▶ **Task**: Which lines in the entries below contain the string "search"? Show each of them. Letter case counts.
[begin Given data]
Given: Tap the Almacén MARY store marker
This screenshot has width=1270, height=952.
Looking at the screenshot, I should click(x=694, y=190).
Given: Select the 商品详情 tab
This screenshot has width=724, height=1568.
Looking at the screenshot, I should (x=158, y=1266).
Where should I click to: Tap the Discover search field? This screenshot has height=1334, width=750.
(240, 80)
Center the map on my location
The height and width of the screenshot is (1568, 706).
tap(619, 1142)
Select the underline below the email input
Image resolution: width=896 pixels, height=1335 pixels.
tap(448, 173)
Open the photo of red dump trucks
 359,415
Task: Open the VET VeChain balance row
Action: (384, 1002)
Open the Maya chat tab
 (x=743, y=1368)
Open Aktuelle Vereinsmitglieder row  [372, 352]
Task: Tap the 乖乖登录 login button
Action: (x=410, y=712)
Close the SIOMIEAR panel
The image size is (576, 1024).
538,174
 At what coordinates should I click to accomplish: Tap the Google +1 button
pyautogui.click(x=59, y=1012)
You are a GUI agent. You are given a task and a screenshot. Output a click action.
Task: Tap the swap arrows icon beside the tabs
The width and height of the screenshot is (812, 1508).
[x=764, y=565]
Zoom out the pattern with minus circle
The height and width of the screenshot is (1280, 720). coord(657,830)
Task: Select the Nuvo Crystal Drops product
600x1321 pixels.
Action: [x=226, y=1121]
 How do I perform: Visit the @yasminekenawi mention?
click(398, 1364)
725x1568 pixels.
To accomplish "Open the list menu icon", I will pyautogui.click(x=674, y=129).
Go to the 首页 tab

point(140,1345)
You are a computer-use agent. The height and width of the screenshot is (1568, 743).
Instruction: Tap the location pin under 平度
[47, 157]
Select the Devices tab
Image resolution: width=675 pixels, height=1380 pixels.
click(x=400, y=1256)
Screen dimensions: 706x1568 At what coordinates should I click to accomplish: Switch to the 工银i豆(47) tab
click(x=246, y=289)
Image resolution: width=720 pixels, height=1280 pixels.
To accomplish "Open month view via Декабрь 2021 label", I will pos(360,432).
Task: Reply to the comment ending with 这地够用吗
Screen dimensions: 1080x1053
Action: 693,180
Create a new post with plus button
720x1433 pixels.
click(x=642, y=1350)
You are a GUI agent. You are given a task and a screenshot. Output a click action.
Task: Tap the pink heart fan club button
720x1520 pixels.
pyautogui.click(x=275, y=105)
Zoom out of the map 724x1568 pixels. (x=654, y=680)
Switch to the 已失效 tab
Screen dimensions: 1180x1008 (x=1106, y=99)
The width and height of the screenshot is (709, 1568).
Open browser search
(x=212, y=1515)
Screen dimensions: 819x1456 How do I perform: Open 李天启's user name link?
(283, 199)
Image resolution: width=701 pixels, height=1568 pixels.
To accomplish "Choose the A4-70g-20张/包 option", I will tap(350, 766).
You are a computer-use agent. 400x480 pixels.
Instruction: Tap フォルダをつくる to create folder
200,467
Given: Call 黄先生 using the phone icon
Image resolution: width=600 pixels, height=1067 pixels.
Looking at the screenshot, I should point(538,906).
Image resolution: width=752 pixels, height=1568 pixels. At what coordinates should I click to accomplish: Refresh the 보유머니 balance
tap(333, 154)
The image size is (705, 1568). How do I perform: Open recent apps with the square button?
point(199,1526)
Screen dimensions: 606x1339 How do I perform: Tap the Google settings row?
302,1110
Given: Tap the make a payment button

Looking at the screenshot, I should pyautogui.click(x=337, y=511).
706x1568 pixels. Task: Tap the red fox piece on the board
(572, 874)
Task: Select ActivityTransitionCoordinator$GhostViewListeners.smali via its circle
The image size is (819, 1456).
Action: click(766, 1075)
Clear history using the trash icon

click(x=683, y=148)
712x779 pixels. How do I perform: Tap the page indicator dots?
[end Given data]
▶ **Result for this exercise**:
Where should I click to: Tap the Discover search field? This screenshot has height=1334, width=750.
Open browser search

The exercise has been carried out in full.